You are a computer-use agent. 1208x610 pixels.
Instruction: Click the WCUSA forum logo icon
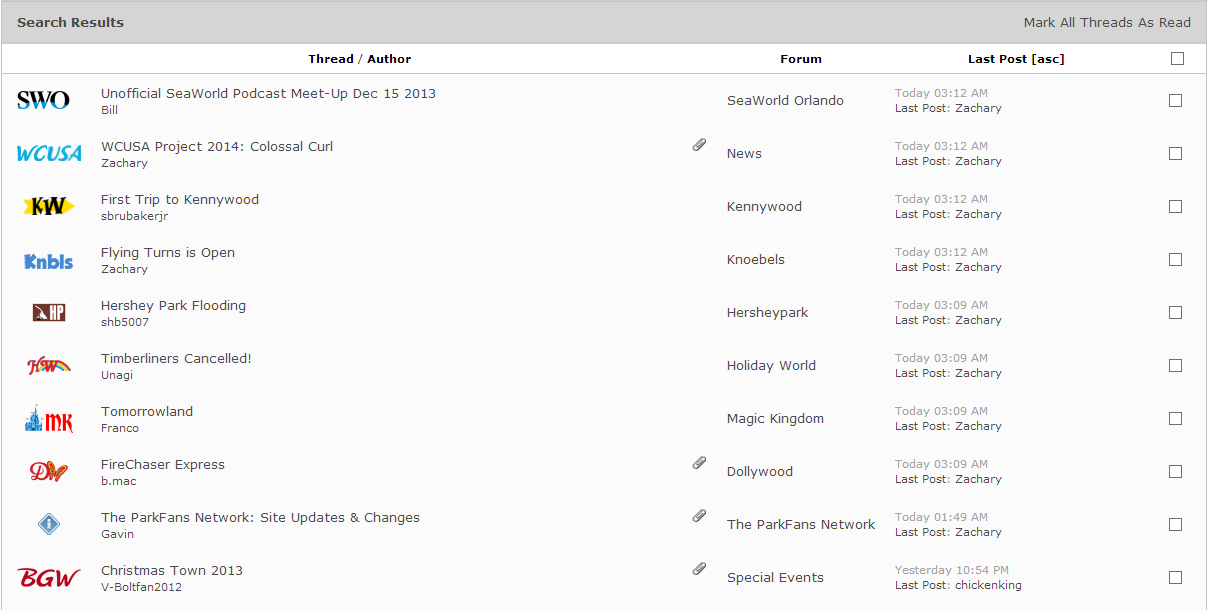pos(49,154)
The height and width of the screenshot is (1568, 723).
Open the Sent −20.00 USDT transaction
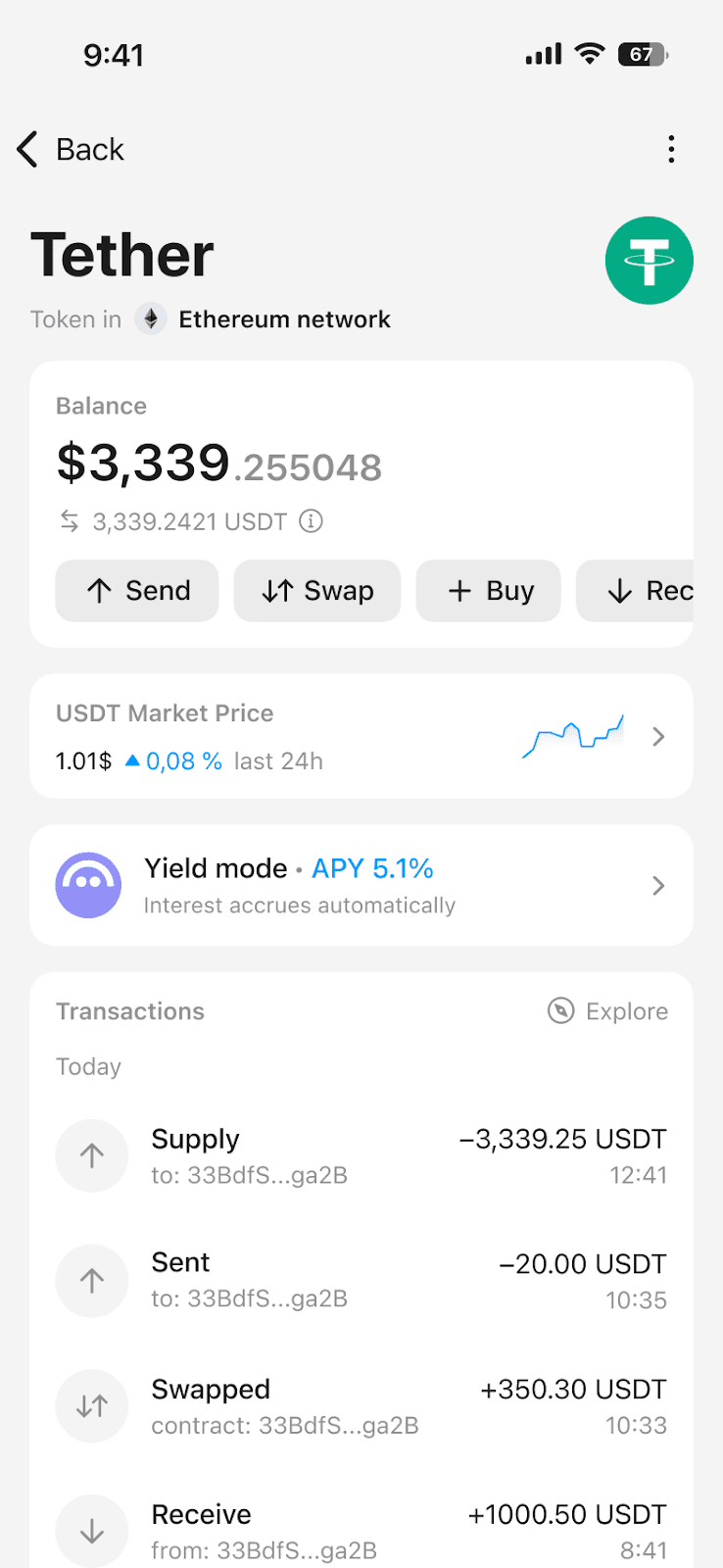tap(361, 1281)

* [The problem] Rewrite the entries above, changing every "screenshot" to "screen capture" and leaving everything else unchanged. Omit the pictures from your answer.

* [Answer to the task]
You are a computer-use agent. 1208x610 pixels.
Instruction: Click the WCUSA forum logo icon
pos(49,154)
The height and width of the screen capture is (1568, 723).
Open the Sent −20.00 USDT transaction
tap(361, 1281)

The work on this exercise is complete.